READING TEXT
Since his last massive love fest in Mexico City in April, Lopez Obrador has been on the road, holding rallies in all 31 state capitals and 93 outlaying municipalities, building a national movement to defend the “petrolio.”  According to his count, the “brigadistas” who numbered 30,000 “Adelitas” and “Adelitos” two months ago now top 200,000 citizens prepared to engage in non-violent civil disobedience when and if privatization is rolled out on the floor of congress.

AMLO also claims to have signed up over 2,000,000 members for his National Democratic Convention, which is expected to soon split from the PRD and emerge as his own political party.  But for now, Lopez Obrador seems to be trying hard to ignore party turbulence.  He has backed off from challenging the “Chucho” faction that claims to have won tainted PRD elections in March and has embraced Marcelo Ebrard, his successor as Mexico City mayor and probable rival for the Left presidential candidacy in 2012.

DATA RECORDS
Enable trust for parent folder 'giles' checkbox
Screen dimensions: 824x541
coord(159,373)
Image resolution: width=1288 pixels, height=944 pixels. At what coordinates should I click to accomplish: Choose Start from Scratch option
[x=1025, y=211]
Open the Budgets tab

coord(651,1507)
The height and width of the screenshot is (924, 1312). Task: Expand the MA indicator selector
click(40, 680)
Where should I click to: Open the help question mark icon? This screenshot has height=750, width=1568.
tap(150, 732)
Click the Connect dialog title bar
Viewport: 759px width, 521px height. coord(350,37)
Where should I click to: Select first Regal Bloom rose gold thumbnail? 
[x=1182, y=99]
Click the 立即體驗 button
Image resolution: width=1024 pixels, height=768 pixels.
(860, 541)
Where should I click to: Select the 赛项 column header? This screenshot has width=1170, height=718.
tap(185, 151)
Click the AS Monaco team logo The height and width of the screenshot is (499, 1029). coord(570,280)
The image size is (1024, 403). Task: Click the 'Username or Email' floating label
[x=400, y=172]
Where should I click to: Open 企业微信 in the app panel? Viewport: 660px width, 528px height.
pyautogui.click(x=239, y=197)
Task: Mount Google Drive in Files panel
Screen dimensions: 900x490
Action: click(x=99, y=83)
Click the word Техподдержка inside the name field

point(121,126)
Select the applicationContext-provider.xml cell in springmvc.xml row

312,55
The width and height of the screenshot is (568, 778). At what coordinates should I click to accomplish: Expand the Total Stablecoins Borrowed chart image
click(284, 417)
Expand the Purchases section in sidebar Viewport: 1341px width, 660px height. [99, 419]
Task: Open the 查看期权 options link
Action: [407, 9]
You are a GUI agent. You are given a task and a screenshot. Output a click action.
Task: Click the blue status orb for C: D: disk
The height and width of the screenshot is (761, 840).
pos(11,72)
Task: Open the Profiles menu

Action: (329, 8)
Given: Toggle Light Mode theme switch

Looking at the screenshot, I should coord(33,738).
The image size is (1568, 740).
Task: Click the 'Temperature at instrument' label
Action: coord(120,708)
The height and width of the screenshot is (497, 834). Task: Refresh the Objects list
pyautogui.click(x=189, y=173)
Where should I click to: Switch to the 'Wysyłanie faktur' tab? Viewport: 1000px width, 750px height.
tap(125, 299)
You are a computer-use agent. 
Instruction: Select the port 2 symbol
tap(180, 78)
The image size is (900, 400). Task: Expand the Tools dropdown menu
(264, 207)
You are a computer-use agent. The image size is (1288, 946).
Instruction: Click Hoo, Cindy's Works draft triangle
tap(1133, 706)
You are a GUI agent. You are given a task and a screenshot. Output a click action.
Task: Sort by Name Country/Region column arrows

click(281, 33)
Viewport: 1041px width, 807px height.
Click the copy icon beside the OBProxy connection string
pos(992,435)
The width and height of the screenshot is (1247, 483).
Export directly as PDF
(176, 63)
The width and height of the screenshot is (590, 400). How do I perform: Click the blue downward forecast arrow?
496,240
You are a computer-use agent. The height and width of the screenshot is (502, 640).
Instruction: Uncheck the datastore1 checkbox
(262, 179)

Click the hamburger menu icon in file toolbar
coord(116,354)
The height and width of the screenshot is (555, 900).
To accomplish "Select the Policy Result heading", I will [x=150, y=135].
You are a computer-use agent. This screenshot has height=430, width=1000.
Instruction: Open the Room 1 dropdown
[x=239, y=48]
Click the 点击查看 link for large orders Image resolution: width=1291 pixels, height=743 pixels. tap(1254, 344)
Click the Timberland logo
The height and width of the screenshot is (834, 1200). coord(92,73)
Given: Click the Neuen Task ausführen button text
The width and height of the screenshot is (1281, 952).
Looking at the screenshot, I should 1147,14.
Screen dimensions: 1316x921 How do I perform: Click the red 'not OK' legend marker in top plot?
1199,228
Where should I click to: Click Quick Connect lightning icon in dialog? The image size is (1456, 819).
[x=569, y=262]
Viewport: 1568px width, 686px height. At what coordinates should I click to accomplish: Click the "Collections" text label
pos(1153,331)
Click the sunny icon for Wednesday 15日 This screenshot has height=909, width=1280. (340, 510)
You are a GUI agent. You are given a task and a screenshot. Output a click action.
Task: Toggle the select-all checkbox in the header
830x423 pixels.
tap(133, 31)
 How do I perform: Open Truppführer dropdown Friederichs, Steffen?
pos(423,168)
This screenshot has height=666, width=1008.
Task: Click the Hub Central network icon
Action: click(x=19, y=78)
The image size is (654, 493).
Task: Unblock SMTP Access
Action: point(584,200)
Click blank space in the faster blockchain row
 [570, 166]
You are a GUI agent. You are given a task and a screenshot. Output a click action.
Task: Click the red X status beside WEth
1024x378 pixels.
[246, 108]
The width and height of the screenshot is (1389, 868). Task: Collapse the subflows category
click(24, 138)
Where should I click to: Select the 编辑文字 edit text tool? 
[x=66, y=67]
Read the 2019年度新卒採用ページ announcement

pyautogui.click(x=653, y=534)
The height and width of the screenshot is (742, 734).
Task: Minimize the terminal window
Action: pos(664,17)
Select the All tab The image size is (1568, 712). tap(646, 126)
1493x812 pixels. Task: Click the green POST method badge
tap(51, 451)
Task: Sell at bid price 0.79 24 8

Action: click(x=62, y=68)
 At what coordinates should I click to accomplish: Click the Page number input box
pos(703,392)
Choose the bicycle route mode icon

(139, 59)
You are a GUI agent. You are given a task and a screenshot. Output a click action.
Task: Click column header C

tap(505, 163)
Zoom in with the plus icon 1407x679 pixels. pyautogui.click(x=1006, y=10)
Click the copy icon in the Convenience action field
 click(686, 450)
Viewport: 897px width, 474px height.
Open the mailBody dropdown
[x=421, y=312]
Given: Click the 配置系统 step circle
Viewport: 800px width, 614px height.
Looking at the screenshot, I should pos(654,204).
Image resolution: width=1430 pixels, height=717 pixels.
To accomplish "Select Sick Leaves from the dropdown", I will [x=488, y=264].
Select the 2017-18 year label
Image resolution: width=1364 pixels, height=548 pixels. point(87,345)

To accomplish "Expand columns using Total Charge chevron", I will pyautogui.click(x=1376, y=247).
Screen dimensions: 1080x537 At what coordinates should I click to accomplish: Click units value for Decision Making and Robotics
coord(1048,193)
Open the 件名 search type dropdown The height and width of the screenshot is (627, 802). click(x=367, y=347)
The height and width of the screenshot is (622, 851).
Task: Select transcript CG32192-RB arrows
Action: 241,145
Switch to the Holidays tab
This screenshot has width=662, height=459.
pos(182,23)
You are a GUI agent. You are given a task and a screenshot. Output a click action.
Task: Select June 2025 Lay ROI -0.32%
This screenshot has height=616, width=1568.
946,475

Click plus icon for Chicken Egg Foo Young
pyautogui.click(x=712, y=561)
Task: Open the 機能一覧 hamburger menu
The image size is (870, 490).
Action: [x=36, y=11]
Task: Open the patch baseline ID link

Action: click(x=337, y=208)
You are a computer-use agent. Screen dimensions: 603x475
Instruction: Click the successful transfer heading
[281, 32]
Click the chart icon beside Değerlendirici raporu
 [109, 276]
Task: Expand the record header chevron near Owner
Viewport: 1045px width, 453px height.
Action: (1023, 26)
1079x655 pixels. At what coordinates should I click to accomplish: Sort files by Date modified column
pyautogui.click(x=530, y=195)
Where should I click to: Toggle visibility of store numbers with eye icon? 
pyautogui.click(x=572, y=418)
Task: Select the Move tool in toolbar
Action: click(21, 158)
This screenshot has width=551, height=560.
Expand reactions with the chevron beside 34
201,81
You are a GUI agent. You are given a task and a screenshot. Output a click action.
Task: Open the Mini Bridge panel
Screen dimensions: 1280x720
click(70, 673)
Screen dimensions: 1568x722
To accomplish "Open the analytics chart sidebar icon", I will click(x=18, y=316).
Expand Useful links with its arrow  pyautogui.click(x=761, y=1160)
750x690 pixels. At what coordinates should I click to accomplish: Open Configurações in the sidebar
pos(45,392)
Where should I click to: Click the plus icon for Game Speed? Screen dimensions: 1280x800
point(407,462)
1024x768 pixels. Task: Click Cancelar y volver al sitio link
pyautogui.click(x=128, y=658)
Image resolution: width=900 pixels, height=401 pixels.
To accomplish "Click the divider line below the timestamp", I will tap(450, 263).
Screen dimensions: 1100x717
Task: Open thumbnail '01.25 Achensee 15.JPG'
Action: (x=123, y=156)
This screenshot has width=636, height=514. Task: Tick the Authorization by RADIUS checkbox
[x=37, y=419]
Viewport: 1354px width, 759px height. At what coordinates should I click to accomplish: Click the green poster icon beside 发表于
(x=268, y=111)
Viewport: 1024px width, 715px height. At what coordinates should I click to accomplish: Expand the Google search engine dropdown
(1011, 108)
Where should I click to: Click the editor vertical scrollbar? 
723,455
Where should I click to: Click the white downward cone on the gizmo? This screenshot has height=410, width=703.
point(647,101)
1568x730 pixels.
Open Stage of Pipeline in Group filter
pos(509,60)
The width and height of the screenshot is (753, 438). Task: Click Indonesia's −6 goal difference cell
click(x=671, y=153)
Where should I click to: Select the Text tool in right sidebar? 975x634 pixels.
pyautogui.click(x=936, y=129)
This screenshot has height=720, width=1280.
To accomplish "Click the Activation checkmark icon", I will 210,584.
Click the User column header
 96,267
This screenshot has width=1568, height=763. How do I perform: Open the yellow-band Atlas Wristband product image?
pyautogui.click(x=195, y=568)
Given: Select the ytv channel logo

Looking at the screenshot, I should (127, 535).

REQUIRED TASKS
1. In the passage on Lopez Obrador, how many members does he claim to have signed up for his National Democratic Convention?
2. From the passage on Lopez Obrador, set down the portion starting with "Since his last" and going on through "floor of congress.".

SOLUTIONS TO THE PROBLEMS
1. Over 2,000,000 members.

2.
Since his last massive love fest in Mexico City in April, Lopez Obrador has been on the road, holding rallies in all 31 state capitals and 93 outlaying municipalities, building a national movement to defend the “petrolio.”  According to his count, the “brigadistas” who numbered 30,000 “Adelitas” and “Adelitos” two months ago now top 200,000 citizens prepared to engage in non-violent civil disobedience when and if privatization is rolled out on the floor of congress.